## TRY IT
Could you copy the data that follows exactly as written, but drop the pictures?

*** INPUT FOR THIS TASK ***

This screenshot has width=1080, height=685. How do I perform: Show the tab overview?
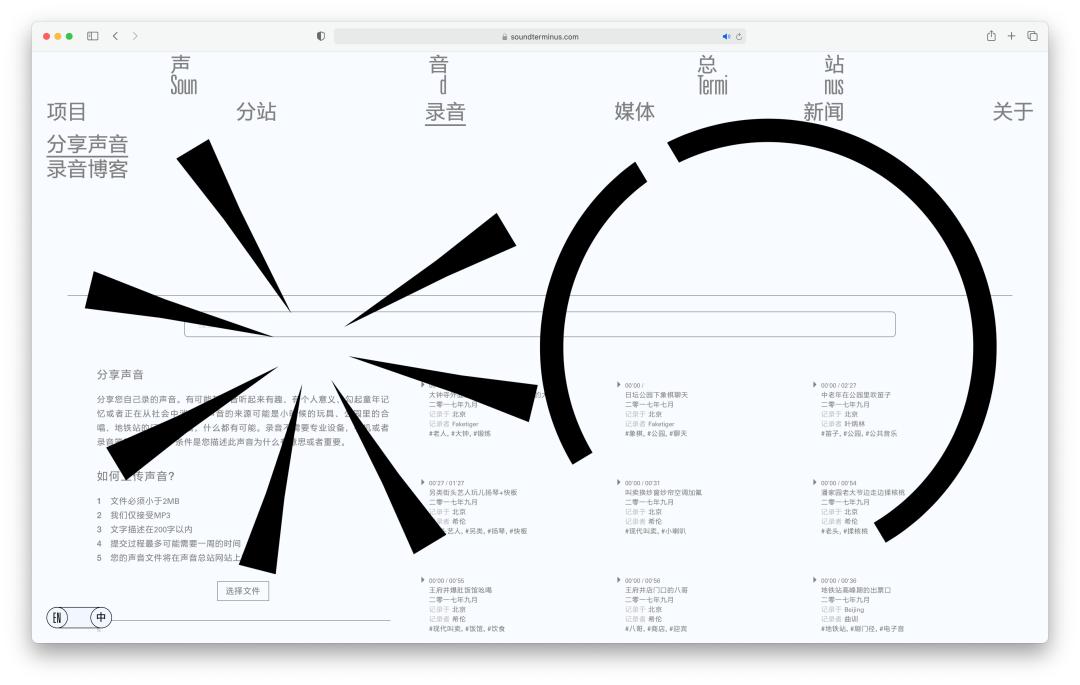[1032, 36]
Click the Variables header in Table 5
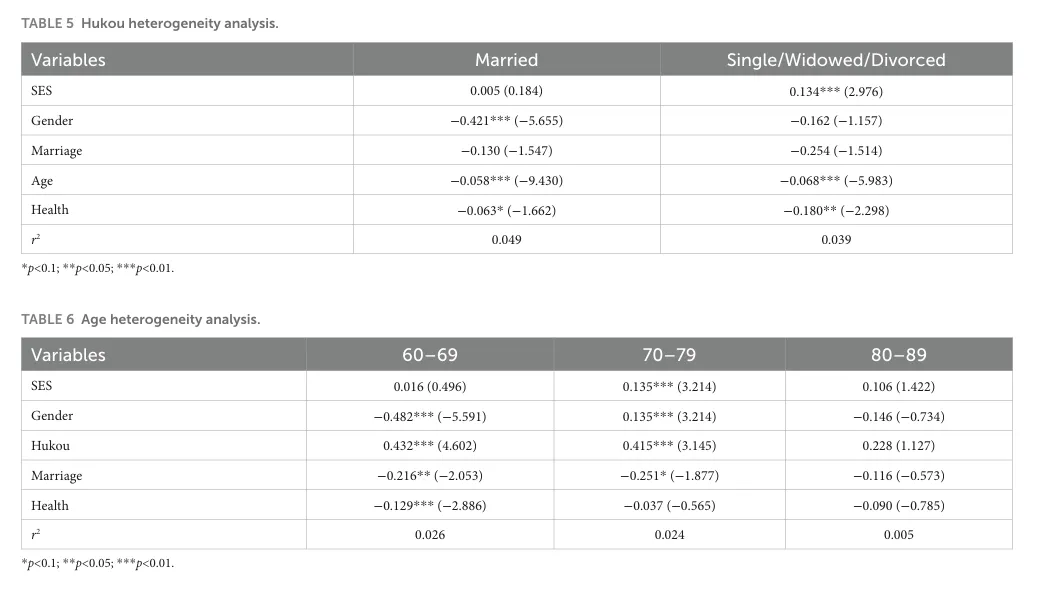Image resolution: width=1050 pixels, height=590 pixels. pyautogui.click(x=68, y=60)
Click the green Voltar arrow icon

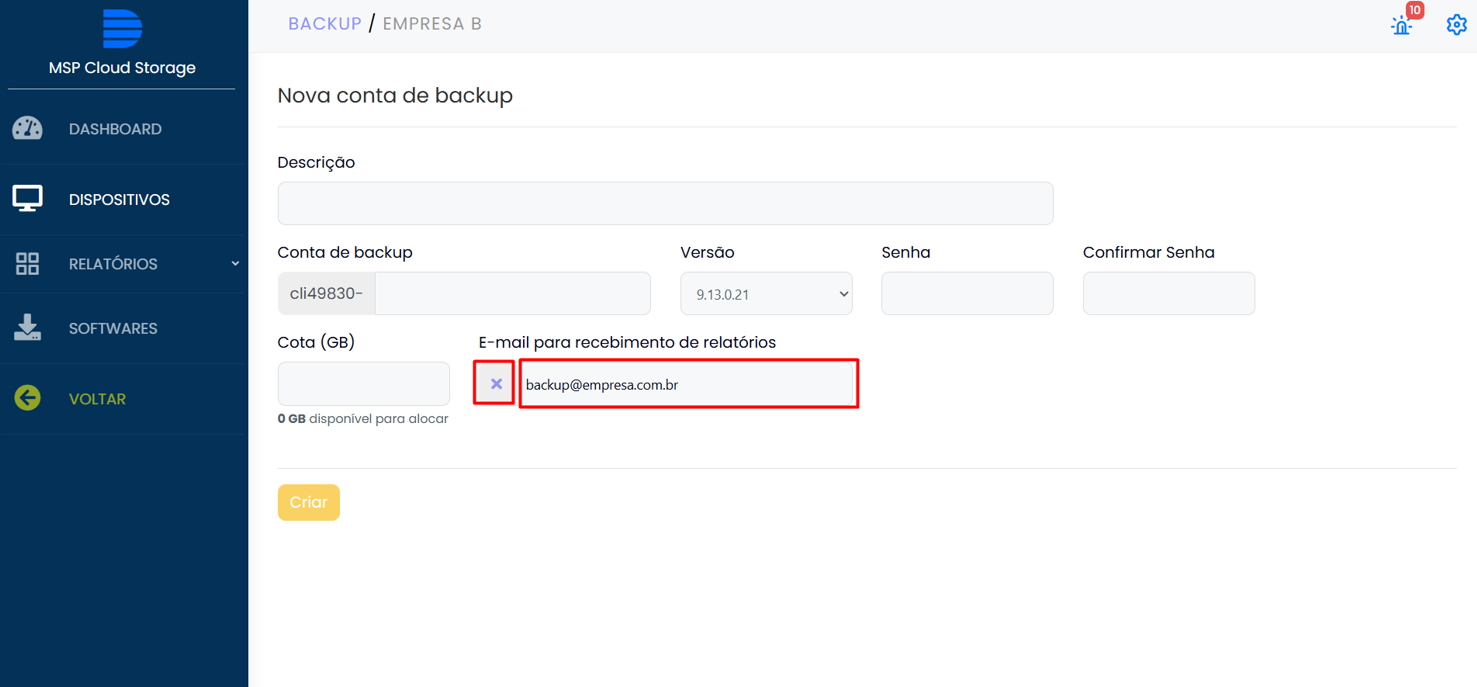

*** End of INPUT FOR THIS TASK ***

## RESULT OF THIS EXERCISE
This screenshot has width=1080, height=685. How do I perform: Show the tab overview?
[1032, 36]
Click the Variables header in Table 5
Image resolution: width=1050 pixels, height=590 pixels. pyautogui.click(x=68, y=60)
Click the green Voltar arrow icon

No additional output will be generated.